◆ Task details ◆
Lines from the one containing "Open emoji picker" through the final line of the entries below: reproduce them exactly, all of them and only them.

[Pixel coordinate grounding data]
>>>
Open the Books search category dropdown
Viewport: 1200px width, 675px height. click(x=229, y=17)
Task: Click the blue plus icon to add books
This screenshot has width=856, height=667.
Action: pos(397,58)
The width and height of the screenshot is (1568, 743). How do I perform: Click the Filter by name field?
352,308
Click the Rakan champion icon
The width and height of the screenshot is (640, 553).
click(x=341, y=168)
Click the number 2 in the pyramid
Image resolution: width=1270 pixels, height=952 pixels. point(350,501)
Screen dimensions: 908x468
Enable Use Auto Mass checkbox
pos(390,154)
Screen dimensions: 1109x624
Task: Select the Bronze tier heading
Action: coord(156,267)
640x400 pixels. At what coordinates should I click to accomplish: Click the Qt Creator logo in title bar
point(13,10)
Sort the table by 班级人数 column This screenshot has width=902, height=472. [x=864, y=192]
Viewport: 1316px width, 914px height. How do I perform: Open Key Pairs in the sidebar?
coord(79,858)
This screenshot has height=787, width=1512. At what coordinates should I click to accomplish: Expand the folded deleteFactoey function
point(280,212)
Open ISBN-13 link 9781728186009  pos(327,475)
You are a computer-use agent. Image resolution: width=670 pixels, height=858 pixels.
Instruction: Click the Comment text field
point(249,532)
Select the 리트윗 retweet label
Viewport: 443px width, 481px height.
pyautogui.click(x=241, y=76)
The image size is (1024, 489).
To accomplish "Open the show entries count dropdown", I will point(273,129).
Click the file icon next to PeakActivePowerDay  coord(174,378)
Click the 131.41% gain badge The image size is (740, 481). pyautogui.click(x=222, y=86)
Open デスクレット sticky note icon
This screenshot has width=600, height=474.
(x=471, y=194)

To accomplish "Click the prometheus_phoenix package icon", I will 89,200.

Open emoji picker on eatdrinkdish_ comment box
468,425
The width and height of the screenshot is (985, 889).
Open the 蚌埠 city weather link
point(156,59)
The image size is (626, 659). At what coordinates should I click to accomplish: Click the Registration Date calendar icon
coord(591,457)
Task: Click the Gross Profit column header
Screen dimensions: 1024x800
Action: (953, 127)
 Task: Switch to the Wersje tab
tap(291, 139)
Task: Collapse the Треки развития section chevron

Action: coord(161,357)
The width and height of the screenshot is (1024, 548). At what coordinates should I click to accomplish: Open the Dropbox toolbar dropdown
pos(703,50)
<<<
◆ Answer to the problem ◆
Open emoji picker on eatdrinkdish_ comment box
468,425
The width and height of the screenshot is (985, 889).
Open the 蚌埠 city weather link
point(156,59)
The image size is (626, 659). At what coordinates should I click to accomplish: Click the Registration Date calendar icon
coord(591,457)
Task: Click the Gross Profit column header
Screen dimensions: 1024x800
Action: (953, 127)
 Task: Switch to the Wersje tab
tap(291, 139)
Task: Collapse the Треки развития section chevron

Action: coord(161,357)
The width and height of the screenshot is (1024, 548). At what coordinates should I click to accomplish: Open the Dropbox toolbar dropdown
pos(703,50)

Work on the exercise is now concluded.